Shady gardening practices
Tomatoes are so versatile and essential to the way I cook that they always get the coveted, prime sunshine spots in the garden. Of course, I should mention that the coveted, prime sunshine spots in my shady garden probably get the bare minimum amount of six hours of sunshine required for most garden veggies.
Since I killed half of them while they were trying to establish themselves (or at least allowed them to be cruelly devoured by something), over half of my tomato plants are newcomers, thanks to my mom's generous donation of tomato plants over the 4th of July, which is pretty evident by the size of the plants on this trellis. Notice only two plants are halfway up the trellis while three others don't even reach the bottom of the netting.
Most of the transplants are looking pretty good, thanks to the rain we've had in the last week and a half. This one is on my sunniest trellis, showing very little trauma from its recent relocation.
The amaranth, which I decided to let live because of it's unusual appearance, is looking fine, too.

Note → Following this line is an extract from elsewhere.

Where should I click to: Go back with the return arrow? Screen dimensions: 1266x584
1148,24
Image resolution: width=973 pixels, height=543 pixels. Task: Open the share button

I've also got tomatoes in traditional cages, although I tried to beef up my flimsy cages by putting pounding rebar or wooden stakes into the ground to help keep the cage upright when the plant gets enormous. Even though my tomatoes are slow to grow and produce, I know that by next month, this plant will be overflowing its cage.
After years of losing the first few tomatoes to blossom end rot, I decided to follow the advice of the CSU extension office and mulch with straw around all of my plants. So far, the green tomatoes are showing no signs of blossom end rot, but it usually doesn't show up until the tomato is ripening and I still haven't had a ripe tomato from my shade garden yet!